**What to produce**
Skip the images and restate every line of the records exactly.
Data for review Start Marker
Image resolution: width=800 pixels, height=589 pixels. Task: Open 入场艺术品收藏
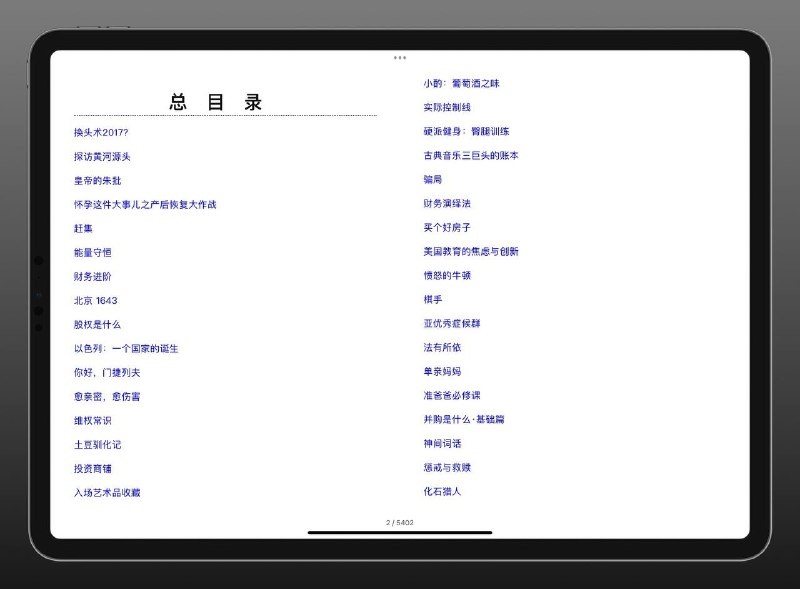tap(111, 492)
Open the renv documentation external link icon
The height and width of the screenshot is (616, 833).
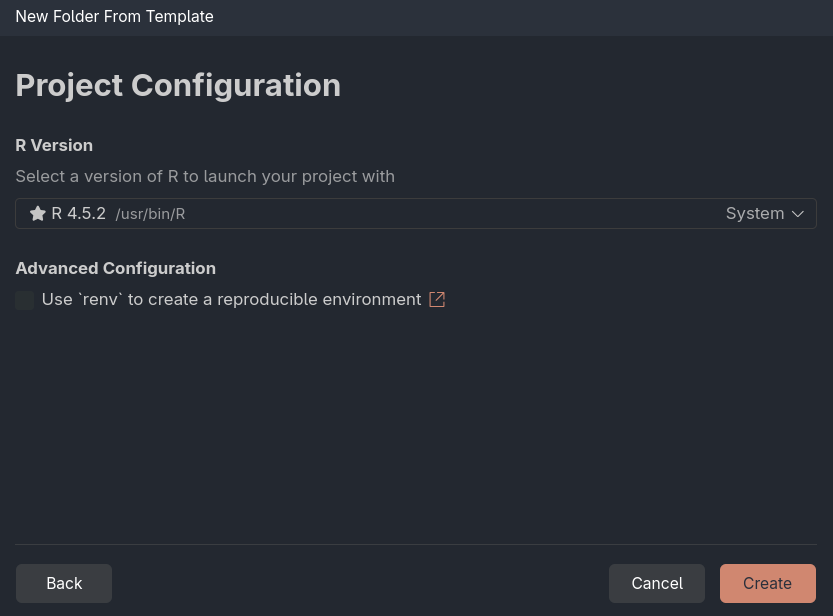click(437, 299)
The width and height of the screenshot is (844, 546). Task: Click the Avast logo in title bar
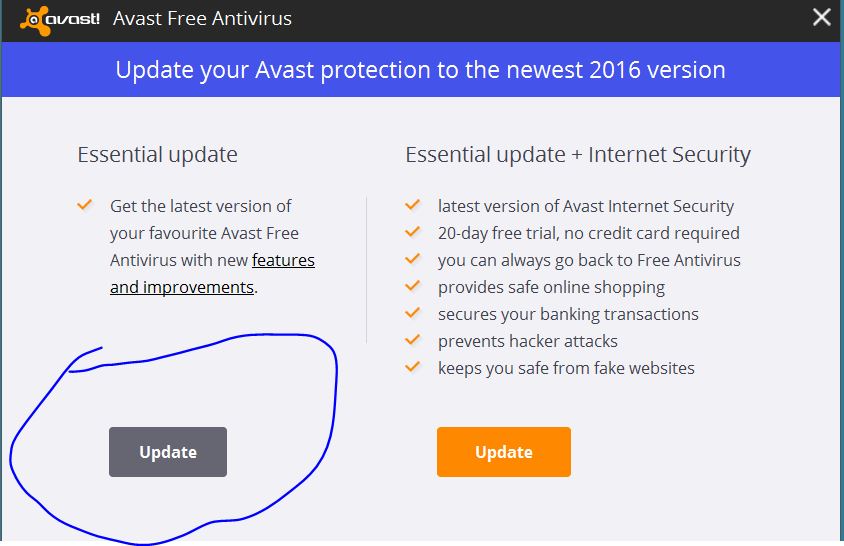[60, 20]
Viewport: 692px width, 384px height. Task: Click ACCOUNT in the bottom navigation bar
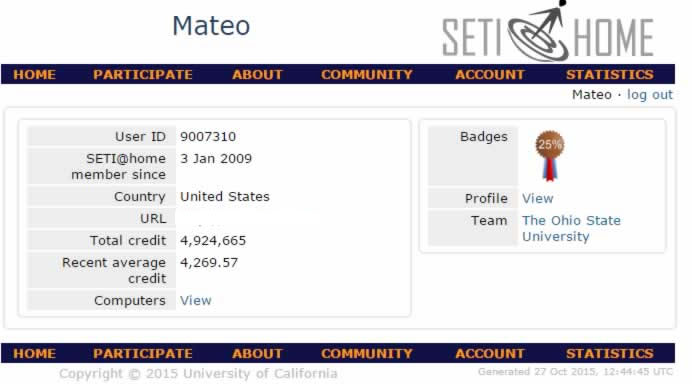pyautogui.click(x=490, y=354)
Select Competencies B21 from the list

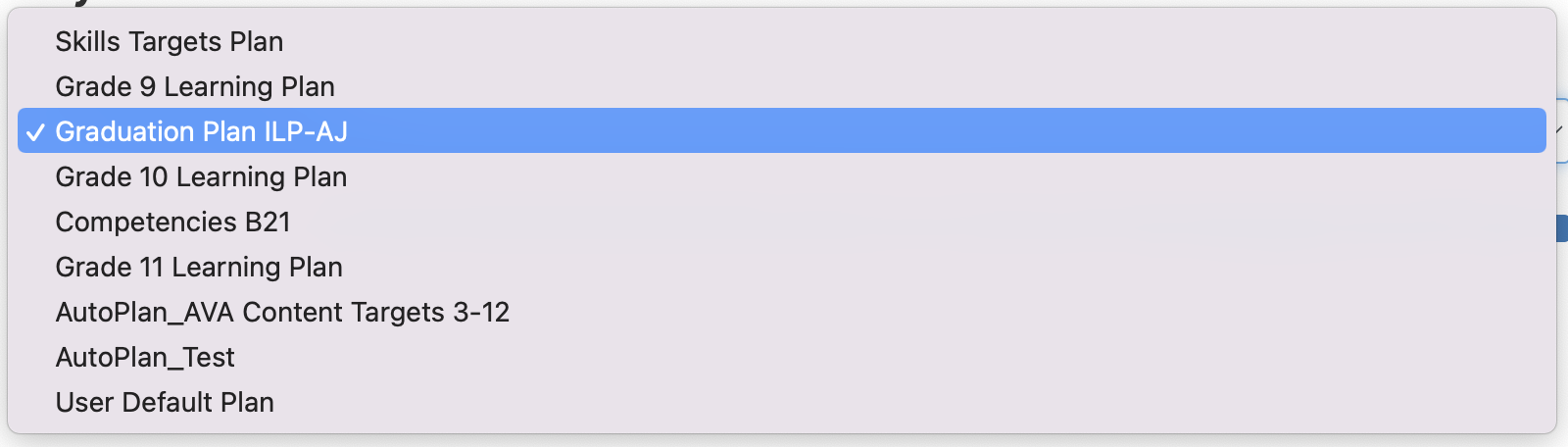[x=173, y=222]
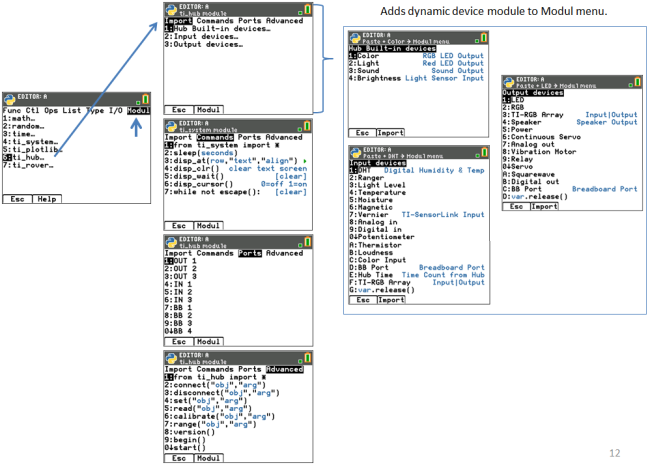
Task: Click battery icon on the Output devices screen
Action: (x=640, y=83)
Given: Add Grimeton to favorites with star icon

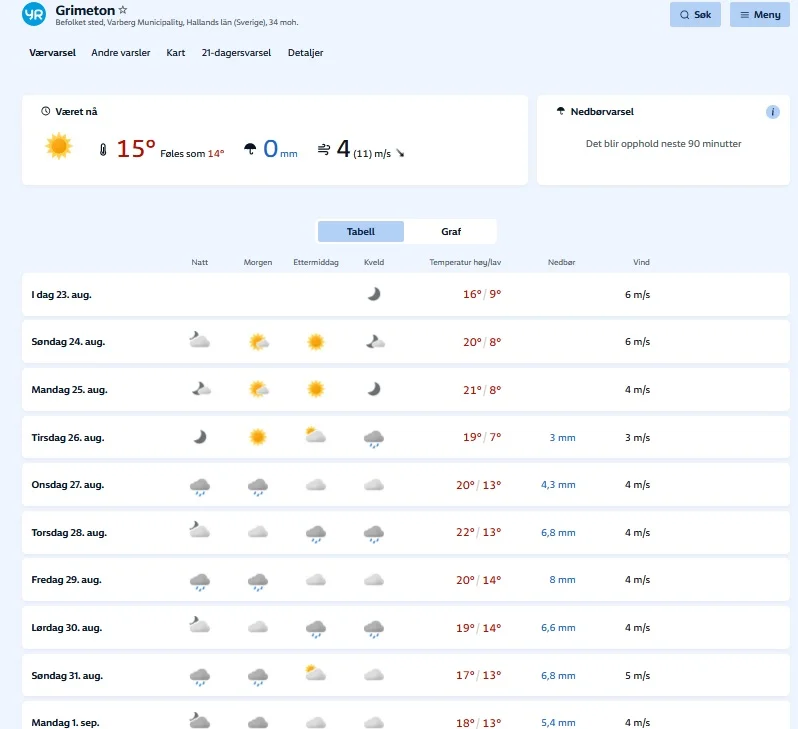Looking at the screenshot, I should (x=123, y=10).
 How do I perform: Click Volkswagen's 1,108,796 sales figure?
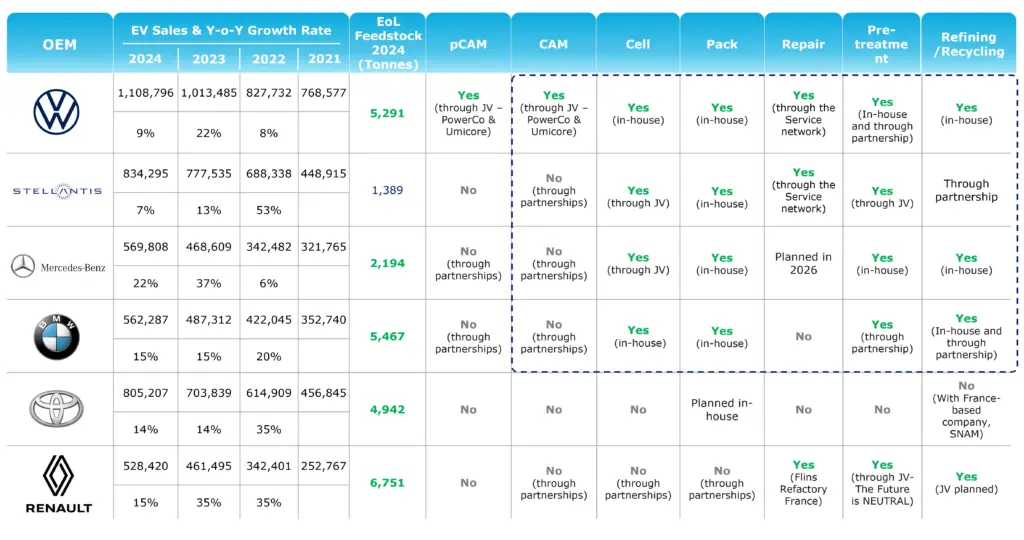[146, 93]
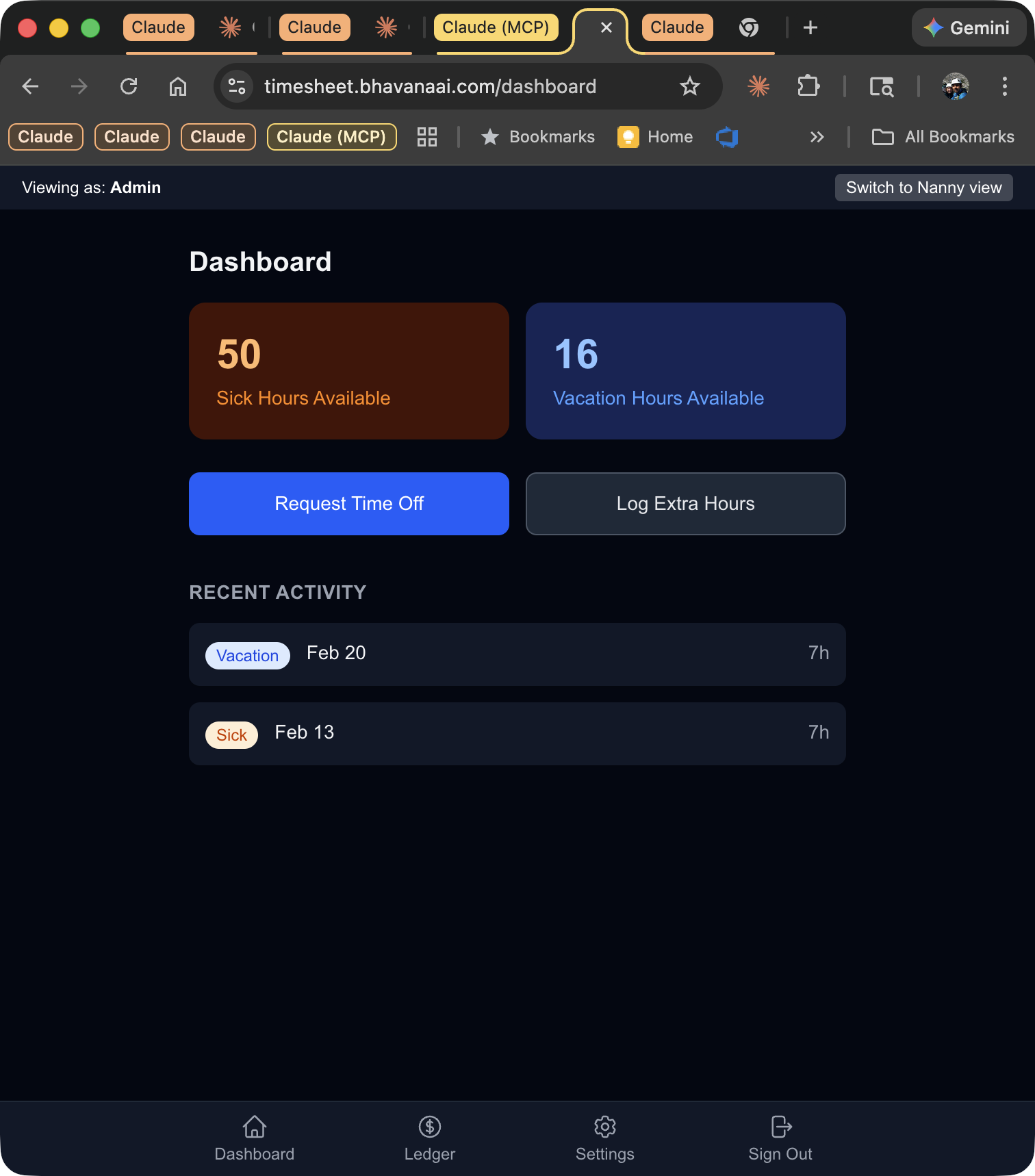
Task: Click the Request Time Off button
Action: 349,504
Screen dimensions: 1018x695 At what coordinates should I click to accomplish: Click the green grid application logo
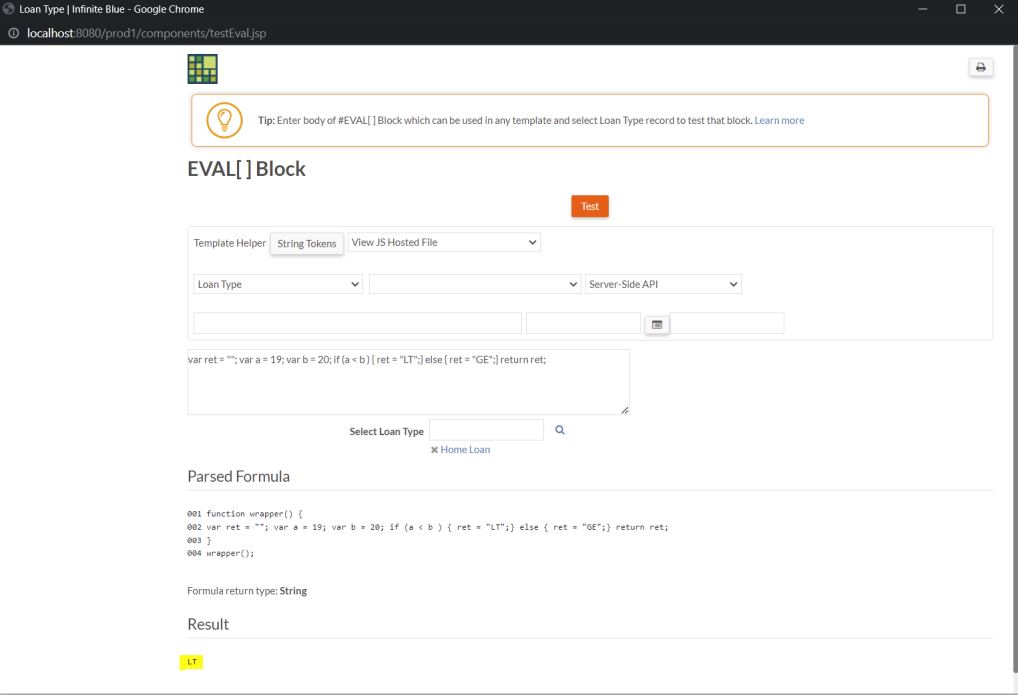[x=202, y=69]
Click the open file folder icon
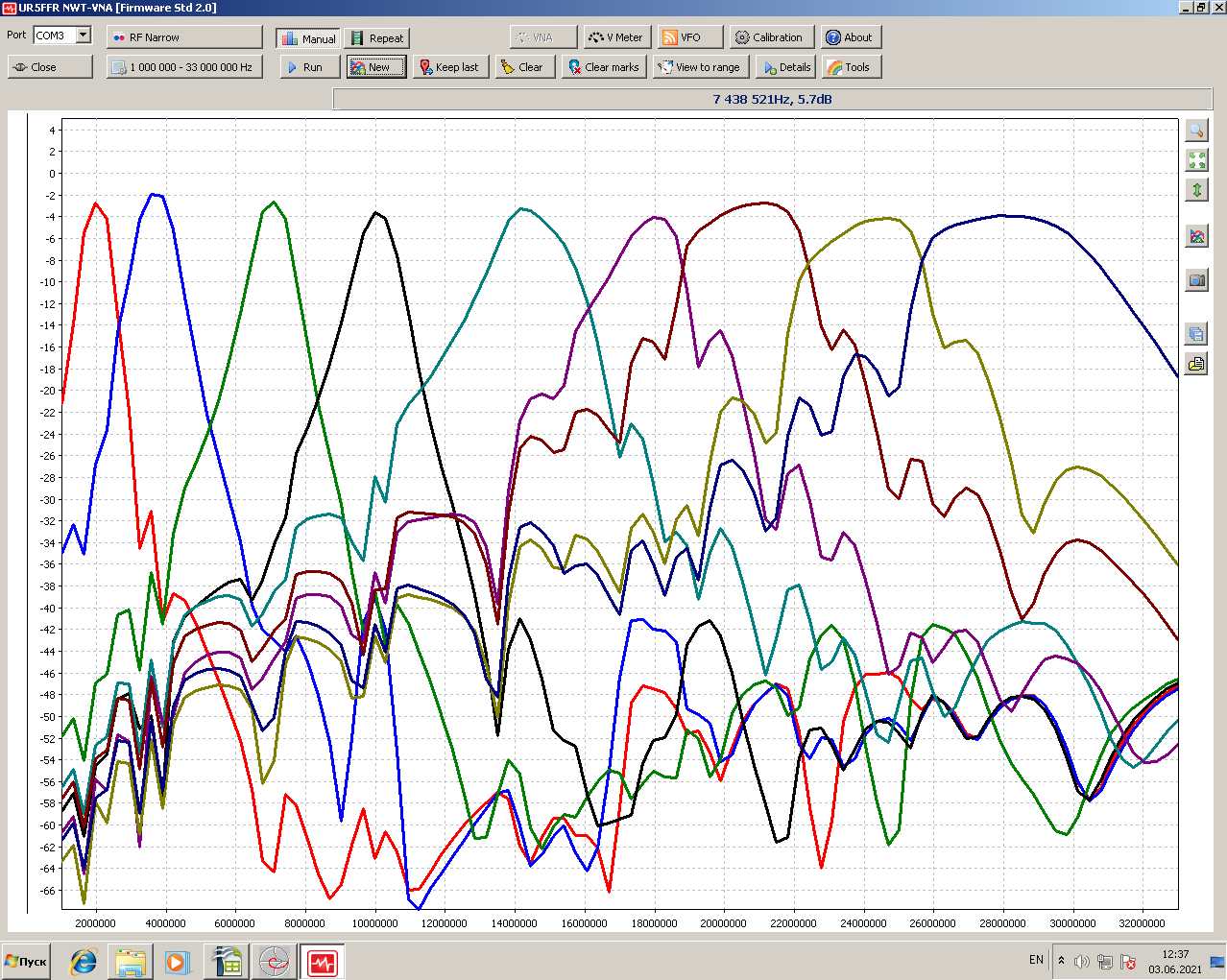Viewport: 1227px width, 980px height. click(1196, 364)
Data for review End Marker
**Completed exercise**
Image resolution: width=800 pixels, height=589 pixels. Task: Open 入场艺术品收藏
tap(111, 492)
Open the renv documentation external link icon
The height and width of the screenshot is (616, 833).
click(437, 299)
The width and height of the screenshot is (844, 546). Task: Click the Avast logo in title bar
[60, 20]
Viewport: 692px width, 384px height. Task: Click ACCOUNT in the bottom navigation bar
pyautogui.click(x=490, y=354)
Select Competencies B21 from the list

[x=173, y=222]
Task: Click battery icon on the Output devices screen
Action: (x=640, y=83)
Given: Add Grimeton to favorites with star icon

Looking at the screenshot, I should (x=123, y=10).
 How do I perform: Click Volkswagen's 1,108,796 sales figure?
[146, 93]
Task: Click the Request Time Off button
Action: 349,504
Screen dimensions: 1018x695 At what coordinates should I click to accomplish: Click the green grid application logo
[x=202, y=69]
Click the open file folder icon
Viewport: 1227px width, 980px height. click(1196, 364)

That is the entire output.